_Source data:_
"""

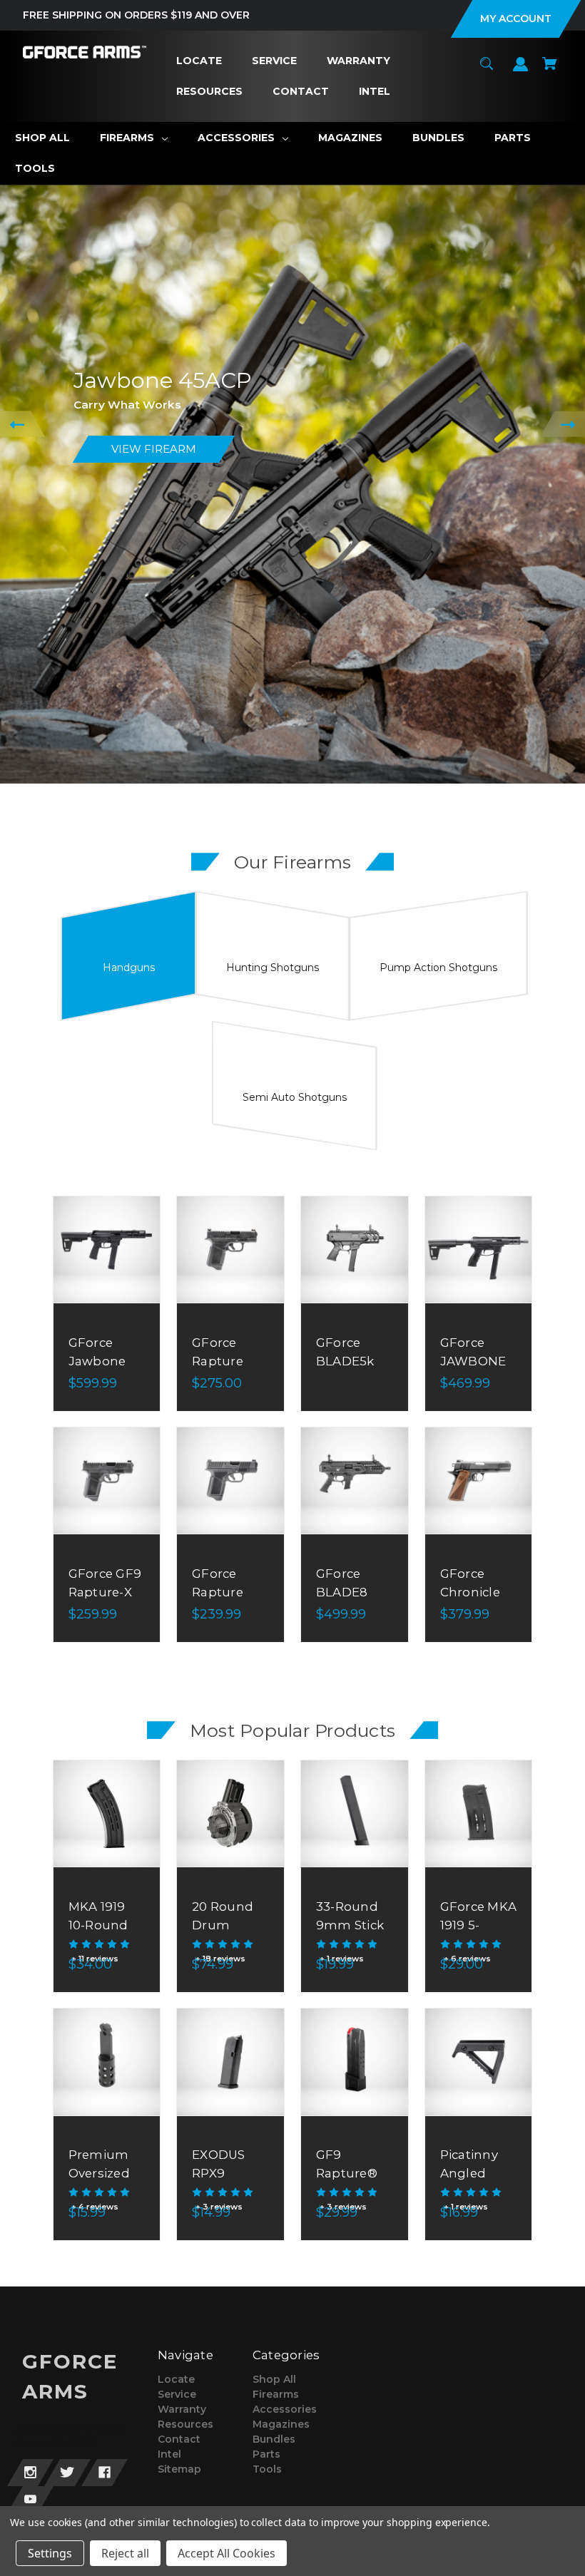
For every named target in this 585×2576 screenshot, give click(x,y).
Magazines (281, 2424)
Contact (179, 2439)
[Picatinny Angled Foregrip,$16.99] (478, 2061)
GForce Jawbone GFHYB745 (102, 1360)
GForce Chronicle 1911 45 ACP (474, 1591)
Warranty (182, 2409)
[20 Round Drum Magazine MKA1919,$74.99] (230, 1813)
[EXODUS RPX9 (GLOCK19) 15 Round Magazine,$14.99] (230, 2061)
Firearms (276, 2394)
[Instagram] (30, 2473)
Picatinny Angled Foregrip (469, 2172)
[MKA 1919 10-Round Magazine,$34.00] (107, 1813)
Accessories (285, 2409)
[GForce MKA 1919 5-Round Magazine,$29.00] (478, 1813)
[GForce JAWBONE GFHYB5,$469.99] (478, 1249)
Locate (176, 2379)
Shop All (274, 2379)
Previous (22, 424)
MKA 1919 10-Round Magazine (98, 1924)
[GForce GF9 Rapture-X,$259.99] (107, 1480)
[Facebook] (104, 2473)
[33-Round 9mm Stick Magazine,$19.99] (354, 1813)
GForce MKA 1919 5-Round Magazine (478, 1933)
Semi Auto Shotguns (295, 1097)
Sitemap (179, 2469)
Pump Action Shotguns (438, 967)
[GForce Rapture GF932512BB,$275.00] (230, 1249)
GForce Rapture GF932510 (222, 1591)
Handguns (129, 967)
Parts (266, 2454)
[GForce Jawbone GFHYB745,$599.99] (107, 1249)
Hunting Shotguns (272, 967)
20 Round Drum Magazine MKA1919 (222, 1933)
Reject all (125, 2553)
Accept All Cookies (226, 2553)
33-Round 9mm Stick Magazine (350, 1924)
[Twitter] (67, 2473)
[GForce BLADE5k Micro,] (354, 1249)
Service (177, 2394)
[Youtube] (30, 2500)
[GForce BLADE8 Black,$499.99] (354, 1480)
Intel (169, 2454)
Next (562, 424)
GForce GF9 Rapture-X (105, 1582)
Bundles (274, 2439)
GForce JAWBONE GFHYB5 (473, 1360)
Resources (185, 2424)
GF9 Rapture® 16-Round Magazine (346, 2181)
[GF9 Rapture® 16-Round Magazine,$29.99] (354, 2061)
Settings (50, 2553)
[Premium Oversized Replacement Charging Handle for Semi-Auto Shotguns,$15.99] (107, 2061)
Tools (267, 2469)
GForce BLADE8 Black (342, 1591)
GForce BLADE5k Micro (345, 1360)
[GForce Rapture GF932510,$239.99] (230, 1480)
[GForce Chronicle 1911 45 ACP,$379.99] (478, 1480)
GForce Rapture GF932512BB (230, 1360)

"""

_Exercise description:_ Your task is to list each line of the records with the word "Round".

_Solution for this exercise:_
[20 Round Drum Magazine MKA1919,$74.99] (230, 1813)
[EXODUS RPX9 (GLOCK19) 15 Round Magazine,$14.99] (230, 2061)
[MKA 1919 10-Round Magazine,$34.00] (107, 1813)
[GForce MKA 1919 5-Round Magazine,$29.00] (478, 1813)
MKA 1919 10-Round Magazine (98, 1924)
[33-Round 9mm Stick Magazine,$19.99] (354, 1813)
GForce MKA 1919 5-Round Magazine (478, 1933)
20 Round Drum Magazine MKA1919 (222, 1933)
33-Round 9mm Stick Magazine (350, 1924)
GF9 Rapture® 16-Round Magazine (346, 2181)
[GF9 Rapture® 16-Round Magazine,$29.99] (354, 2061)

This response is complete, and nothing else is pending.